Until recently, Interactive week was about apps, websites and ideas. The shiny things that blink and buzz and flash belong at the Consumer Electronics Show in Las Vegas or the Mobile World Congress in Barcelona, thank you very much.

But, this year, there was a visible uptick in the number of places Austin-style innovation was merging with cutting-edge hardware.

A drone used a Taser-like stun gun to knock some guy off of his feet. “Game of Thrones” fans used a virtual-reality headset, the Oculus Rift, to immerse themselves in a 3-D version of a scene from the fantasy series.

Rows of 3-D printers were everywhere you looked, and although they had more “gee whiz” appeal last year, it was interesting to see the technology continue to evolve. (One of our favorites? 3D-printed candy from a machine built in partnership with Hershey.)

There were developers showcasing wirelessly connected homes that memorize and accommodate your habits. The trend extended all the way to street teams hawking e-cigarettes, or “digital vapor cigarettes,” as the new ones are being called, because “e-cigarette” is so 2013.

But nowhere did hardware and innovation merge more visibly at this year’s festival than in …

Wearable tech

This trendy gear was so front-and-center at SXSW this week that it deserves its own category.

Wearable technology – gadgets on your body, such as fitness trackers – was a standing-room-only event at SXSW’s Startup Accelerator, where new companies pitch their products to investors in the hopes of attracting funding and press.

One startup demoed solar-paneled clothing that can recharge a phone in two hours. Another pitched Nymi, a wristband that authenticates users through their unique cardiac rhythm and eliminates the need to type passwords on a mobile device.

But the big winner was Skully, an augmented-reality motorcycle helmet. The helmet has a 180-degree rear-view camera that projects images to a headset display so the driver can see the road in every direction. The company’s CEO, Marcus Weller, describes his product as “like Google Glass, except it can save your life.”

And speaking of Glass, seeing people walk around Austin in Google’s connected eyewear was so commonplace that no one even bothered to look twice – a rarity outside the Bay Area.

Foreign flavor

It was impossible to grab a bite or a beer in downtown Austin this week without hearing animated conversations in languages other than English.

More than ever, the festival is becoming an international affair, reaffirming how the digital revolution has spread far beyond Silicon Valley.

People from a record 74 countries attended South by Southwest Interactive this week, up from 55 last year.
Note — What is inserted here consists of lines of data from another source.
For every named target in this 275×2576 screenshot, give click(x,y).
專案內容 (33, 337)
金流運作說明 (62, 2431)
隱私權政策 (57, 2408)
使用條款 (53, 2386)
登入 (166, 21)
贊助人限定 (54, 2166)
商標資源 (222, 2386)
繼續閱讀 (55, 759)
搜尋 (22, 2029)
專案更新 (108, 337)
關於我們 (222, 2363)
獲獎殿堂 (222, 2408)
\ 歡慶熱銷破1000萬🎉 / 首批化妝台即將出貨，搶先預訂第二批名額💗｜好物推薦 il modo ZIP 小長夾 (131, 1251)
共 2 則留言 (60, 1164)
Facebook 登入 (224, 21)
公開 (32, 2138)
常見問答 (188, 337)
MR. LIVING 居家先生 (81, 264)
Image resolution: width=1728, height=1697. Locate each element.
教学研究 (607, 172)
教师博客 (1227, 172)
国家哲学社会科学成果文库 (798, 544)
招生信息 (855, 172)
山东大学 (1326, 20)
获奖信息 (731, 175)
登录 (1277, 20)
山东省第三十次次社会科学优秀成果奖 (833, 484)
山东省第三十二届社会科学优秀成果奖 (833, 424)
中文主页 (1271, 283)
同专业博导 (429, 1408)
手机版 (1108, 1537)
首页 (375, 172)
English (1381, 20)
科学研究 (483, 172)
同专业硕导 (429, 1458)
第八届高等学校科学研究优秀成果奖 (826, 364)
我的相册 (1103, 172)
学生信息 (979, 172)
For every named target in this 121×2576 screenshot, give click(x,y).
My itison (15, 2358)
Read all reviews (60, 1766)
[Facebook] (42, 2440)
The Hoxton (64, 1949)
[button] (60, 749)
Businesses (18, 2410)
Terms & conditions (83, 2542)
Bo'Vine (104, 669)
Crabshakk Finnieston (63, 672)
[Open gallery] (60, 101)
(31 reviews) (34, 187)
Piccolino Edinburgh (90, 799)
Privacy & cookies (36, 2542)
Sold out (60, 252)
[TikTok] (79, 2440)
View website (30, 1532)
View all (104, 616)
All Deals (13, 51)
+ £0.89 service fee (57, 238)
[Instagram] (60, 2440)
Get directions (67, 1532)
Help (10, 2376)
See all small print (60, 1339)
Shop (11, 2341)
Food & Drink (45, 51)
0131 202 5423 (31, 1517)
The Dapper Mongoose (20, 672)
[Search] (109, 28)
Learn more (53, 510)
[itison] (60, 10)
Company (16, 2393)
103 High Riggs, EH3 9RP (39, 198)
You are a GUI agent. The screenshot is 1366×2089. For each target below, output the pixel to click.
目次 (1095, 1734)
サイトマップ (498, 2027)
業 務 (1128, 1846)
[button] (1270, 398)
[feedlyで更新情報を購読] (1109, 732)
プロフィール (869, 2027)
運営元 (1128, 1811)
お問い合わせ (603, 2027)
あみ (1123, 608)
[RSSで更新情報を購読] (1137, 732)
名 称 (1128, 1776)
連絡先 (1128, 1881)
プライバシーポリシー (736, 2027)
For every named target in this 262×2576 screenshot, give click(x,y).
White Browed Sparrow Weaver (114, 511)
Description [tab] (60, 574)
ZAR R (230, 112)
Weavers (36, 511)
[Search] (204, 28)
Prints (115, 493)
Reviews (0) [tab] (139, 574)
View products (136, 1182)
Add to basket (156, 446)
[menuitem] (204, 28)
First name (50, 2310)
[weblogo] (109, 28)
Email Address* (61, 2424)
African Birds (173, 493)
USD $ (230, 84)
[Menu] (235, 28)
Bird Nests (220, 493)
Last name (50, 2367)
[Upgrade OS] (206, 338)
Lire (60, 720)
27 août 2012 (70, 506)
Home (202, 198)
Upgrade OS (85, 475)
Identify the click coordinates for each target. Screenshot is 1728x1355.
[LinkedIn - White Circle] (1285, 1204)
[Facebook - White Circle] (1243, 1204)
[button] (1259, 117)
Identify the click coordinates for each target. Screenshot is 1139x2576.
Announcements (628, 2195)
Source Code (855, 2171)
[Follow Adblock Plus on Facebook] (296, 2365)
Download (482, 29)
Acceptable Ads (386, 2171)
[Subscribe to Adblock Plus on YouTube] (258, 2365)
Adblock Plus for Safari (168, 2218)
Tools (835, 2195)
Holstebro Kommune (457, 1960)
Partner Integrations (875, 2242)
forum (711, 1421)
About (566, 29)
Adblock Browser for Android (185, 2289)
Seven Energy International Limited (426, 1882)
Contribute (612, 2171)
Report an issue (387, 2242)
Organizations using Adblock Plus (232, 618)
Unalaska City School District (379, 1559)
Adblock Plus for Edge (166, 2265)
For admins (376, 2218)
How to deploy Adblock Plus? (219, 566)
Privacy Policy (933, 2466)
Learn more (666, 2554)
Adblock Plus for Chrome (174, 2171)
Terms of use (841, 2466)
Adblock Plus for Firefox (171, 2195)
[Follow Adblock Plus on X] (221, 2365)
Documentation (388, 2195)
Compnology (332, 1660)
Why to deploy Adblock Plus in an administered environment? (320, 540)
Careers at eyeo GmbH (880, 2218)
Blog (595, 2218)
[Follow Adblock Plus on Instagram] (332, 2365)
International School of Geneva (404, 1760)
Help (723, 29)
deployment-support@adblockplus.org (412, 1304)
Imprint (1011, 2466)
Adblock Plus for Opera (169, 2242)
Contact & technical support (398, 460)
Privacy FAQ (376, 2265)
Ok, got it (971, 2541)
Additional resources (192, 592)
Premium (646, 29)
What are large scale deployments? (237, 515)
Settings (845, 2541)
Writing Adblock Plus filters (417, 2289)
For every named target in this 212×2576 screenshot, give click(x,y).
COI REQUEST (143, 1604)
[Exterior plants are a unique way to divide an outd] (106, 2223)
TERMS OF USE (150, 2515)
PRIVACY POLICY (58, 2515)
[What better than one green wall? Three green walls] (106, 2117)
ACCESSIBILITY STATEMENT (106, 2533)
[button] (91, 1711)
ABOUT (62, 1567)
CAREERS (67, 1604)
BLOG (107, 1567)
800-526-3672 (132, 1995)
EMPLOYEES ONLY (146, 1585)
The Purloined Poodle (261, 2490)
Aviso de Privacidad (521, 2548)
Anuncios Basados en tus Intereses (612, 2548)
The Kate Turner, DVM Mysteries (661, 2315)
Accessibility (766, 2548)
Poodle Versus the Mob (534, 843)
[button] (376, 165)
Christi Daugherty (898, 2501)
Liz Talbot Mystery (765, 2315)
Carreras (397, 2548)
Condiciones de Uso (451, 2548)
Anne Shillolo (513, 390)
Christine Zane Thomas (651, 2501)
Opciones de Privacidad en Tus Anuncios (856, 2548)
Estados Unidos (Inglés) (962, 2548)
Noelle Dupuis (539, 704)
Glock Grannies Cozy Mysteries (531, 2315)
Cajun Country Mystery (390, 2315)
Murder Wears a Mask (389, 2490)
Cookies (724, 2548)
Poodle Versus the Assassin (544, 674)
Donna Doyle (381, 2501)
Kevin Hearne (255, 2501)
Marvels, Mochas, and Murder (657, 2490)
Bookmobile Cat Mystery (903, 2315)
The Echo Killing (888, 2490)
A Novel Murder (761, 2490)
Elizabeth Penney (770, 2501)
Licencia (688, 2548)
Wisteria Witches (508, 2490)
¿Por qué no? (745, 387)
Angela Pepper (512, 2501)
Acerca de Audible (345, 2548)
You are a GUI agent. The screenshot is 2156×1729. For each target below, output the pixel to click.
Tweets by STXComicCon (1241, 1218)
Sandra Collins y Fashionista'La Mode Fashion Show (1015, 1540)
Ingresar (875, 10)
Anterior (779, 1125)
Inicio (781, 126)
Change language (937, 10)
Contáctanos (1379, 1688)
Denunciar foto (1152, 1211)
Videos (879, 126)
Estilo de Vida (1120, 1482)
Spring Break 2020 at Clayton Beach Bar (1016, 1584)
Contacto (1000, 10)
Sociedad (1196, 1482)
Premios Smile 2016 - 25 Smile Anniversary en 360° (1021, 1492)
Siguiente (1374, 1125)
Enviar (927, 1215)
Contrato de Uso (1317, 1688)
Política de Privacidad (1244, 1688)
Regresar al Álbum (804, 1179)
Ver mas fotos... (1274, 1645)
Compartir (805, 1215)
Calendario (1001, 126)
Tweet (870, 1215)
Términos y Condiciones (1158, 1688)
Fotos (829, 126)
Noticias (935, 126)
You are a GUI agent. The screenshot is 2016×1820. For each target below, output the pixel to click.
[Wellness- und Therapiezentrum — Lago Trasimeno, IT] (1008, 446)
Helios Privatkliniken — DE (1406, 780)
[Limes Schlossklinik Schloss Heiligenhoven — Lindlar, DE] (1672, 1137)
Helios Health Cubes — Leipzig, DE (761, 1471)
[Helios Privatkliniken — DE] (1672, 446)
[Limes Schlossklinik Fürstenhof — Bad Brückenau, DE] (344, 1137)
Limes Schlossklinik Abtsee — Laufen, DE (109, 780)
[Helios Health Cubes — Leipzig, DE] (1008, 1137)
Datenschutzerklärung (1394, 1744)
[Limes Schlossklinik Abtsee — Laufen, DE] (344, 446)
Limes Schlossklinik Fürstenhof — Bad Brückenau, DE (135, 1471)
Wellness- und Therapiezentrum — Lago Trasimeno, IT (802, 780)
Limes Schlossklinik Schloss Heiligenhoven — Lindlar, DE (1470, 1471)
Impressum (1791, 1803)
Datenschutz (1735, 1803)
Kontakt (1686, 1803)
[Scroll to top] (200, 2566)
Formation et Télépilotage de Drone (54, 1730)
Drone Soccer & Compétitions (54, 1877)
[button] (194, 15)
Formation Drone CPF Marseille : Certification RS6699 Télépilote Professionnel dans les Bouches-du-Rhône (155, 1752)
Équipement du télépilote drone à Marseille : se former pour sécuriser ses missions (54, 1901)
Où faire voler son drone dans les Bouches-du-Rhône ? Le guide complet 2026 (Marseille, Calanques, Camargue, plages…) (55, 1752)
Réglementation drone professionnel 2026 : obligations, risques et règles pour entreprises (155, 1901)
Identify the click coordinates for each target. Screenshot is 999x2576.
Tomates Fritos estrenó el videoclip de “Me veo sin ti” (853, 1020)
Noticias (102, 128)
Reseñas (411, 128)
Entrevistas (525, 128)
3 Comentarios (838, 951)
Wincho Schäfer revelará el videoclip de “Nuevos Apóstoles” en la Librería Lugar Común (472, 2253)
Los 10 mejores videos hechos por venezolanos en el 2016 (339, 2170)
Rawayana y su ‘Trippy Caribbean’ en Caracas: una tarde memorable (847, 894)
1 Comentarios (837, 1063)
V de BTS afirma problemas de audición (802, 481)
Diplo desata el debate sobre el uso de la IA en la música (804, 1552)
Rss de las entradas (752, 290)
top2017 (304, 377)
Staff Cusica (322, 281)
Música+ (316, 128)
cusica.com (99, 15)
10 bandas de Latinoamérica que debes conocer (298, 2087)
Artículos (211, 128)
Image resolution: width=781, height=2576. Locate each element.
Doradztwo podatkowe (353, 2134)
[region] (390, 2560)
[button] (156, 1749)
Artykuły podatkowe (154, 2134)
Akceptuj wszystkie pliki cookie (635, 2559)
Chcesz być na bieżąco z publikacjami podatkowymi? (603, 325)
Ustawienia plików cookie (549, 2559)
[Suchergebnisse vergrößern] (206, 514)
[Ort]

Forrest said the influx of international visitors reflects the growth of the global startup scene.

More than 70 businesses were represented at German Haus, a gathering space sponsored by Germany’s business community. Enterprise Ireland brought 20 more. India, England, Sweden, France … those are just a handful of the other countries that had a SXSW presence, official or otherwise.

Facebook’s recent $19 billion purchase of WhatsApp, the messaging service, heralds what’s likely to be a recurring theme. As digital markets mature in the United States, the tech world will be increasingly looking at services, like WhatsApp, that have huge numbers of overseas users.

As usual, SXSW is a nice condensed look at the bigger trend.